My self-promotion machine is getting built, it's just really slowly. I assembled my portfolio images in May, and the physical book will likely be done in January. I initiated a logo redesign in March and it was finished in August. I did a magazine review to find targets about three months ago and have not revisited it. Yet.
Technically-speaking, the last year has seen a lot of improvement. A friend of mine told me I've spent the last year 'setting up still life problems and solving them'. I have really tightened up my techniques, and as well I have improved my gear.
Talking last night with my lovely and smart girlfriend, I was saying that it feels like I've moved further away from the conceptual side of things, which is what I truly love, in favor of the technical side, for which my love is a little fleeting. She said maybe what I really want to be is an art director, and it really touched something in me, stopped something.
But I don't want to change forms again. I lose too much each time I do. And after thinking about it, it seems that really good art directors are a little bit photographers, and really good photographers are a little bit art directors. Each needs to be able to communicate, anticipate, support, reach a common ground.

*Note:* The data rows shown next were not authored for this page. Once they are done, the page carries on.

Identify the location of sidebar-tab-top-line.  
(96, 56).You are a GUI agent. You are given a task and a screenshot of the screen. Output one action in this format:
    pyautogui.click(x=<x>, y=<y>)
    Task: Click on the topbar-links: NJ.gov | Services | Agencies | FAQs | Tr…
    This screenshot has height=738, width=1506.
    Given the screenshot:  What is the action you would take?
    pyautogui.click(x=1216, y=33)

So I think I'll just keep on.
Gear Weenies
I moved house recently, and apparently that messed me up more than I thought. My camera's weighed a ton. BUT I did get something going last week. My new 'studio' is about 25% larger than my old 'studio' (each of these being a room in my apartment), which is great. There's less of the playing-Twister-on-the-monkey-bars feeling in the new space. It makes things easier.
My new setup also features a new camera/computer combination, which let's me shoot tethered, AND sometimes results, when I'm looking at the captures, in a sharp intake in breath. The new camera and lens are so much sharper, more detailed, and richer in colors than that old outmoded lame excuse for a camera I was using.

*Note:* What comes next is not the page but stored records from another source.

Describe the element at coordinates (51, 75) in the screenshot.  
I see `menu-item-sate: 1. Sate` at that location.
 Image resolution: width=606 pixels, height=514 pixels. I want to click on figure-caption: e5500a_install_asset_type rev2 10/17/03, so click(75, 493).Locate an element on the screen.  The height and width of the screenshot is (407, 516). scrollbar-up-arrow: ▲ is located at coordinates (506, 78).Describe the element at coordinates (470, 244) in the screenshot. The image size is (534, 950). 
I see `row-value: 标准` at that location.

That reminds me. I was talking with Hunter Freeman, one of the photographers I work for, about ten months ago. I mentioned that I was unhappy with my camera but that I couldn't afford the new one. He said that it usually wasn't about the equipment as about the operator. That let the air out of my acqusition baloon. I spent the next six months trying to extract every bit of performance out of that old machine, trying to work within its limitations, and trying to get it to do what I wanted it to do.
There's a strong current of gearweenieness in photography, and I'm not immune to it. I love me some new shiny. But Hunter was right, and I made some good photos with that old camera. People make compelling, interesting pictures with low-grade crappy equipment, and people make flat, sterile pictures with top-of-the-line equipment.
I would love to have a 10,000 square foot space with 50 foot ceilings, stocked with all the latest goodies, and I hope to someday. But struggling with a camera that's truly suboptimal has taught me to rely more on me and the creative process, and less on the gear I'm using. Plus I've banished, for now, the I-can't-shoot-because-my-equipment-sucks mentality.